In the next ten years, Portner continued to expand the brewery, built an ice plant, bought a shipyard, started a construction company, and established a German-speaking bank while also dabbling in real estate.  In 1880, Portner and Edward Eils invented a cooling device that used a steam-driven fan to force air over refrigerated pipes that is recognized as one of the earliest air conditioning inventions. 

By 1895, the brewery extended over four blocks on either side of Pendleton Street between North Street, Asaph and North Washington Streets.  Portner and an investor formed the National Brewing Company at 13th and D Streets, Kentucky and South Carolina Avenues, NE.  The Main building was 135 feet tall, 94 feet wide and 137 feet deep with stables and a huge icehouse, which produced 50 tons of ice per day.  The brewery produced 100,000 barrels of beer annually, or 24 million pints a year.  

Portner and his family lived at an estate in Manassas coined ‘Annaburg.’ Its grounds included a dairy, deer park and a man-made lake, complete with swans.  When he died in 1906, Portner's estate was worth $1.9 million.

Portner’s life and legacy is the subject of a book titled The Shortest Dynasty: 1837-1947 by Michael Gaines.  The author chronicles the fascinating events of the Portner family, their trials and triumphs, and provides in-depth look into the brewery business and the many innovations that Portner helped create.  Portner’s Lager beer is today now made by the Old Dominion Brewing Company.   

Portner’s son, Paul V. Portner, began a real estate company in 1910, and lived at the Portner Apartment building for some time. He purchased and rented houses in the area, including 1750 and 1752 Swann Street.  He died of complications from excessive drinking in 1919, at the age of 36.  The Portner family sold the apartments to investors in 1945.

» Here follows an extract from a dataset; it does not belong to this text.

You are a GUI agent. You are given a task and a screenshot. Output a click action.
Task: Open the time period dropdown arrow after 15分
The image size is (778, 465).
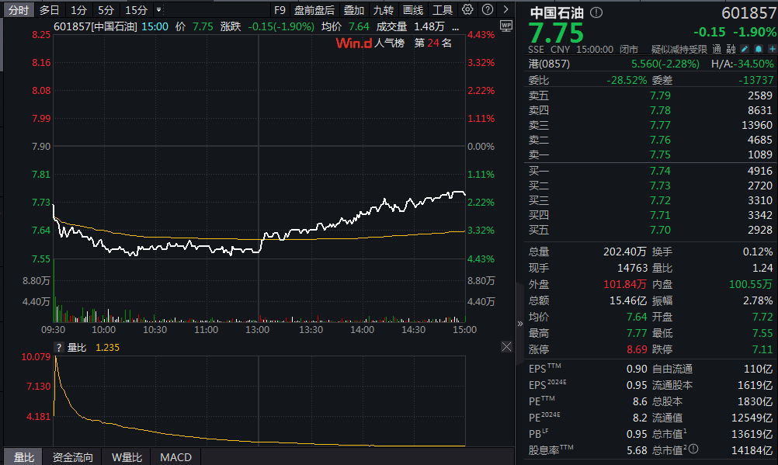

It reopened the Dunbar Hotel, after a massive, $800,000 reconfiguration of the 123 apartments into 485 hotel rooms.  Incompetent management led to a liquor license suspension in 1950, at a time when the hotel was renting to prostitutes and vagrants.  In the years following, the building was transformed again, and became Washington’s leading elite black hotel, welcoming entertainers playing on U Street.  Named after LeDroit park resident and literary figure Paul Lawrence Dunbar, it remained a popular gathering place for debutante balls, weddings, and musical performances. 

The Dunbar slowly declined after the city’s other hotels were integrated, and partially closed its doors in 1964.  It was sold to the city in 1970, and remained vacant for four years, and despite the efforts of preservationists, it was razed in 1974.  In 1978, the Campbell-Heights apartment complex was built on the site, with a seven story high rise building and low rise garden apartments.